Voltando a Cabo Verde, que claramente nunca foi opção esquecer, para além da música, procuraste dar a conhecer a sua gastronomia, arriscando abrir Cape Green, um restaurante em Los Angeles. Como tens visto e vivido a cultura cabo-verdiana ao longo deste tempo que tens passado fora? Como olhas para o legado de artistas clássicos, como Cesária Évora ou os Tubarões, por esse mundo e como vês a música hoje?

É uma coisa bonita. Eu vejo dois mundos diferentes quando se trata da cultura cabo-verdiana: o mundo como o conhecemos; o cabo-verdiano ama, amam as pessoas, amam a música, amam a comida, amam a música e quando eles conseguem encontrar essas ilhas talentosas… gosto de acreditar que é o centro do mundo no mapa. Estamos no centro do mundo, entre a Europa, África, América do Norte e a América do Sul — tens de passar eventualmente pelas ilhas.
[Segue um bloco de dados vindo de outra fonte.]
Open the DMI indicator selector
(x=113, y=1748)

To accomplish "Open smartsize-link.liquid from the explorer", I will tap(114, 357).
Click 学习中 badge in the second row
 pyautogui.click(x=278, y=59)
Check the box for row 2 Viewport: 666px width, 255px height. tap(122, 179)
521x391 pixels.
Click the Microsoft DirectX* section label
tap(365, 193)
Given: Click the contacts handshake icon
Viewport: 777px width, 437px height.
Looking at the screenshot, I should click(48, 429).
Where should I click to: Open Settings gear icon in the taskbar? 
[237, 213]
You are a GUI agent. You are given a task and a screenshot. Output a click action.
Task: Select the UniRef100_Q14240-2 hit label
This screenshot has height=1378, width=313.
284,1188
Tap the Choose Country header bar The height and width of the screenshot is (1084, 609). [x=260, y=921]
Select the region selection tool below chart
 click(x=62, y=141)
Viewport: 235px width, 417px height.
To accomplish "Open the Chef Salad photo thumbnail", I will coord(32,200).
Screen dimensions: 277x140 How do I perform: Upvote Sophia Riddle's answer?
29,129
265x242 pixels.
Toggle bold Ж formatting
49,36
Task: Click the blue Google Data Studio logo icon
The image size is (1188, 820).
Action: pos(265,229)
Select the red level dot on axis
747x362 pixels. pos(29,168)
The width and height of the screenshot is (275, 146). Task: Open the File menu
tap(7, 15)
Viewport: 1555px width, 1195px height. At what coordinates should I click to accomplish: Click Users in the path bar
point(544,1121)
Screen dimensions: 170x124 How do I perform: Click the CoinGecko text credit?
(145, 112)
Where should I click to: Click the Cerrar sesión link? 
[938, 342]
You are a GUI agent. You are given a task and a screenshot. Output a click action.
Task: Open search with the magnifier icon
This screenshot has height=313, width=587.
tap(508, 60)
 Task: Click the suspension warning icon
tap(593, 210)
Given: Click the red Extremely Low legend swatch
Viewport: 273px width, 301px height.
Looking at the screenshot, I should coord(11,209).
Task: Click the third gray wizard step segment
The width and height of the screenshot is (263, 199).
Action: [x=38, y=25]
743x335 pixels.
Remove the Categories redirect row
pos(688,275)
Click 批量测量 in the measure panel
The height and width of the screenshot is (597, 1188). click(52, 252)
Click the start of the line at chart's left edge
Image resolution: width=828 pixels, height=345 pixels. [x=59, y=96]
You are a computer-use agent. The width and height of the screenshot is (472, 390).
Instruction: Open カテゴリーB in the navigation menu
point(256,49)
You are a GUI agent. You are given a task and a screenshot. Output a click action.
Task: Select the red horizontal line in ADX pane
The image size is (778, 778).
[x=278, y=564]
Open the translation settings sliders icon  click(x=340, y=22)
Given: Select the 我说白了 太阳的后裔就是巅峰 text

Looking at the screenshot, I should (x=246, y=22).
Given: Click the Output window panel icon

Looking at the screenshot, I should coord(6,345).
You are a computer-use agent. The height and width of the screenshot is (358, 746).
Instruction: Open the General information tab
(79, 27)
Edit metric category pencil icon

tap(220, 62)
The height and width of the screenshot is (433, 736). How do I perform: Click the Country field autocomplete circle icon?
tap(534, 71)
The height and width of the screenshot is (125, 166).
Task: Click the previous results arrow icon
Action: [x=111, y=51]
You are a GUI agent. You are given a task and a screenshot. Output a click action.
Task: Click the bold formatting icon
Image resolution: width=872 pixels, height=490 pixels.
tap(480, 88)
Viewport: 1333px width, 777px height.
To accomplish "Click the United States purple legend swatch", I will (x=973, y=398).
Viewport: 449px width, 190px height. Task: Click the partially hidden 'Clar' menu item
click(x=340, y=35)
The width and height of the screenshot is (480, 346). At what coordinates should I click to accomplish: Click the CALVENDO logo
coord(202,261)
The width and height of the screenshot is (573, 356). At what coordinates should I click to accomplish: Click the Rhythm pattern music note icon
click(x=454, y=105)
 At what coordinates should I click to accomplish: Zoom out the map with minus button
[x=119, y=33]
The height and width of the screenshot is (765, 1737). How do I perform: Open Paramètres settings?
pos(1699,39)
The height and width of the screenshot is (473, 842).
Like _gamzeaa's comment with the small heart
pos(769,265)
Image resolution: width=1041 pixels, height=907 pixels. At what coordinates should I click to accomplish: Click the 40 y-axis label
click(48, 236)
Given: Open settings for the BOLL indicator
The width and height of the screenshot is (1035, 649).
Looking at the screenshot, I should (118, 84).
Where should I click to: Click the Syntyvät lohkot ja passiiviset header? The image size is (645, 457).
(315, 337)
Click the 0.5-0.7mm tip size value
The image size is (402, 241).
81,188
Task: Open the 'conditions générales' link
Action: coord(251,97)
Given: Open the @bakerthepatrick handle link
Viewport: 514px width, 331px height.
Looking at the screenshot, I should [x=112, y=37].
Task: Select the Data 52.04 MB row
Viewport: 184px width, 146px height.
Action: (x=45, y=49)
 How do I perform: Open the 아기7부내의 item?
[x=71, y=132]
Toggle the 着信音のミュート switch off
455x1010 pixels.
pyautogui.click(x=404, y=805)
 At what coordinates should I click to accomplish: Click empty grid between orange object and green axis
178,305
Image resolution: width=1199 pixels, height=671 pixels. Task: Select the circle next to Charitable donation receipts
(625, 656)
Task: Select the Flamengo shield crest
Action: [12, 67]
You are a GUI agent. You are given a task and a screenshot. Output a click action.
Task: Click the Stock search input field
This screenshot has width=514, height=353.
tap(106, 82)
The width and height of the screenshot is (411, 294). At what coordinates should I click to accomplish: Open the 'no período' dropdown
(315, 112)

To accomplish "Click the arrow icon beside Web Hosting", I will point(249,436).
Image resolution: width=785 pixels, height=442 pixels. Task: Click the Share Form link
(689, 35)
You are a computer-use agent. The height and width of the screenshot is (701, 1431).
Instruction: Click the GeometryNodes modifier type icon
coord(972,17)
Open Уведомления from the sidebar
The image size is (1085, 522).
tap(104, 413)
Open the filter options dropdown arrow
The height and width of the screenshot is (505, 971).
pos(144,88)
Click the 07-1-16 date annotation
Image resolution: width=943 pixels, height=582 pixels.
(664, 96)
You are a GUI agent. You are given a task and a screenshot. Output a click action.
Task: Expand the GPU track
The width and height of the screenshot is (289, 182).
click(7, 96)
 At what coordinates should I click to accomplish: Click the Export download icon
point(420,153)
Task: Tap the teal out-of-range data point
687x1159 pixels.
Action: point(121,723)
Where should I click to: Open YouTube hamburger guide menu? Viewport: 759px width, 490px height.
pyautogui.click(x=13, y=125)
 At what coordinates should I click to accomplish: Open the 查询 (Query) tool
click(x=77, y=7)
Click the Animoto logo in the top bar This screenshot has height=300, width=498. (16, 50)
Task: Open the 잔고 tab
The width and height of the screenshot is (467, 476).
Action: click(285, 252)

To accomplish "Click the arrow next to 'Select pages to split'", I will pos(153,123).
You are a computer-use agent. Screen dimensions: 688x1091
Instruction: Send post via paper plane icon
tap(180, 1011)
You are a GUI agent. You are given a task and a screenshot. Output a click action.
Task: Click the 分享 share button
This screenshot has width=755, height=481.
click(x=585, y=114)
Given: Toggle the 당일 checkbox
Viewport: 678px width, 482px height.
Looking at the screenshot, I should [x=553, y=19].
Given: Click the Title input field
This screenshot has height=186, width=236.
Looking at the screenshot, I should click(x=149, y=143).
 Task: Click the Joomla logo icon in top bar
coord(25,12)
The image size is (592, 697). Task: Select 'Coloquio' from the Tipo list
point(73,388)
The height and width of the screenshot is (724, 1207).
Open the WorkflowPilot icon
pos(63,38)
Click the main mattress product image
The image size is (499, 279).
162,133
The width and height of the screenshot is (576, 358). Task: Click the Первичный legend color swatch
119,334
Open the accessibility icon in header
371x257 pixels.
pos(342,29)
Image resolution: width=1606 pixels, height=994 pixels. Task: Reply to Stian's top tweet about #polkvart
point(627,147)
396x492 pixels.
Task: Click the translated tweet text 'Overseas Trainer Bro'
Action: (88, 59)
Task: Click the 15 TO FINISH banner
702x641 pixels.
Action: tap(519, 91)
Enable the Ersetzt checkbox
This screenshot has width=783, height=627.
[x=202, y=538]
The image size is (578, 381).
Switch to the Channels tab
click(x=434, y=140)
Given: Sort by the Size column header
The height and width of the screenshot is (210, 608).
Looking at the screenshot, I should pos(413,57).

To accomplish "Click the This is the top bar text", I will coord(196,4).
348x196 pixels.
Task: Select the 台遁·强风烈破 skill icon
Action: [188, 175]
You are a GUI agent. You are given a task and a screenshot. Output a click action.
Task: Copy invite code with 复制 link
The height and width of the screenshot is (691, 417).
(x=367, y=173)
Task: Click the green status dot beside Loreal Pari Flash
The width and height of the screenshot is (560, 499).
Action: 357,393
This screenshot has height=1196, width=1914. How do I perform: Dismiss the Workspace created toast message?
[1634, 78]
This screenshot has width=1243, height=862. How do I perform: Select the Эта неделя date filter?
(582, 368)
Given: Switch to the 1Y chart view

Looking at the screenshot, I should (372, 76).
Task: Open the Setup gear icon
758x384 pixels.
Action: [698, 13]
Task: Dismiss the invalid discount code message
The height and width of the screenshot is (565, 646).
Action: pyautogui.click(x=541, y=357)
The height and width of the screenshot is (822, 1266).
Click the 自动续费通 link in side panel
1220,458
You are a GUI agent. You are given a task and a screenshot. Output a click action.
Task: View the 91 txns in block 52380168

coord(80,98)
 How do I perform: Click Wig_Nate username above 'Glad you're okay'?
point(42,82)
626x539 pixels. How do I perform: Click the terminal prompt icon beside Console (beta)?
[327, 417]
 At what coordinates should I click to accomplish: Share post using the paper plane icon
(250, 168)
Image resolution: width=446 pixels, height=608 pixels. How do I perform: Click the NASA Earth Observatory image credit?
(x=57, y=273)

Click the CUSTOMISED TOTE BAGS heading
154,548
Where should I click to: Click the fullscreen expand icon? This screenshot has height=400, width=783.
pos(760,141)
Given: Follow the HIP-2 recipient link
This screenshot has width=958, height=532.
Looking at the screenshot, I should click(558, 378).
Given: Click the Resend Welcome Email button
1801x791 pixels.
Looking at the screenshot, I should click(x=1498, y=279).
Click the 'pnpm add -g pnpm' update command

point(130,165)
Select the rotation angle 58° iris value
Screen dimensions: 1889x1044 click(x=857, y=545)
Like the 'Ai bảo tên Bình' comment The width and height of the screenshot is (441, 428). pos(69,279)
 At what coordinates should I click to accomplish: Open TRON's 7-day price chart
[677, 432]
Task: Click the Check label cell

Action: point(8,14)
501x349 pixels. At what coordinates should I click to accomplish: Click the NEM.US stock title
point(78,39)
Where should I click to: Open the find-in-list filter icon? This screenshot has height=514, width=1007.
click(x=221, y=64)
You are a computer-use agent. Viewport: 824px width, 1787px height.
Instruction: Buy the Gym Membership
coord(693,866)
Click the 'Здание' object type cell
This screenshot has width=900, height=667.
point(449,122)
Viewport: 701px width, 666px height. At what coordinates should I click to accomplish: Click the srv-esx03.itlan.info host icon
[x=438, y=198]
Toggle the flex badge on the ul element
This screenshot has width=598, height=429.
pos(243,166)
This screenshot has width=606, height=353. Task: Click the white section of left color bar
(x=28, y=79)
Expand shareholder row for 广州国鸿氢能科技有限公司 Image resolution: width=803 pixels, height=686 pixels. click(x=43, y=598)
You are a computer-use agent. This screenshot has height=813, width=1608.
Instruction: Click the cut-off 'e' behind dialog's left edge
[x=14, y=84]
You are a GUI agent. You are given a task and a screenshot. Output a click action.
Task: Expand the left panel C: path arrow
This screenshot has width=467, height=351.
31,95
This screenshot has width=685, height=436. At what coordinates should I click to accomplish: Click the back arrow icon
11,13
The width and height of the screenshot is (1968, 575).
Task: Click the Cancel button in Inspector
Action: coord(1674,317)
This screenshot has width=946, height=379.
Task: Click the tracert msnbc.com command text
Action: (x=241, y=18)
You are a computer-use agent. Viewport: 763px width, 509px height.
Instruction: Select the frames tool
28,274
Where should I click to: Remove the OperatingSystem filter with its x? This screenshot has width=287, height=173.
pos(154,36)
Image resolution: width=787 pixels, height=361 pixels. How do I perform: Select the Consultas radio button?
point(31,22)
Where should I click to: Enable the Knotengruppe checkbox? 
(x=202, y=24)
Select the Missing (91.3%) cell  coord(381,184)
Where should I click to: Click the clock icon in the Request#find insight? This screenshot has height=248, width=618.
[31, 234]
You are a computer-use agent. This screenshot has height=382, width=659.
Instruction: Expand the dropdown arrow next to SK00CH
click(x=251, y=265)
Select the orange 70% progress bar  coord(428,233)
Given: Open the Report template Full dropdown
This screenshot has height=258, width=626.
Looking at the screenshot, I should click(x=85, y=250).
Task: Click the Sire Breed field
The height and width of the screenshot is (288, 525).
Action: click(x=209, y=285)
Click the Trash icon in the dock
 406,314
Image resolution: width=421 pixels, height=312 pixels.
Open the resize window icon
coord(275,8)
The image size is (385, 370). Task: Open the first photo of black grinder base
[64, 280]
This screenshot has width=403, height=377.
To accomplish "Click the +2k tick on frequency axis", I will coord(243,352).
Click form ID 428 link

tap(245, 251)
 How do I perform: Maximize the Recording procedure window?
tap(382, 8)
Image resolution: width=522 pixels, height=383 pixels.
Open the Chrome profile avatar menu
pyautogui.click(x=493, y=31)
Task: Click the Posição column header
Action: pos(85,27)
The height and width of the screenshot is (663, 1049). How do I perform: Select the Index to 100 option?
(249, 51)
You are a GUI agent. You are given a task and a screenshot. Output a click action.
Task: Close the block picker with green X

E eu sinto que temos sido bem recebidos em algumas partes do mundo. Em Boston, Massachusetts, mencionas os cabo-verdianos e eles pensam em violência, pensam em coisas bastante diferentes do que as que acontecem na comunidade. Aparecemos nas notícias pelas razões mais erradas em certas partes de Massachusetts. E noutras partes do mundo não é assim. Eu acho que os cabo-verdianos são vistos como um povo bonito, uma cultura linda e através da comida, tenho dado a mostrar isso aos meus amigos que não conhecem. Quando cozinho para eles e lhes mostro a música, ficam encantados.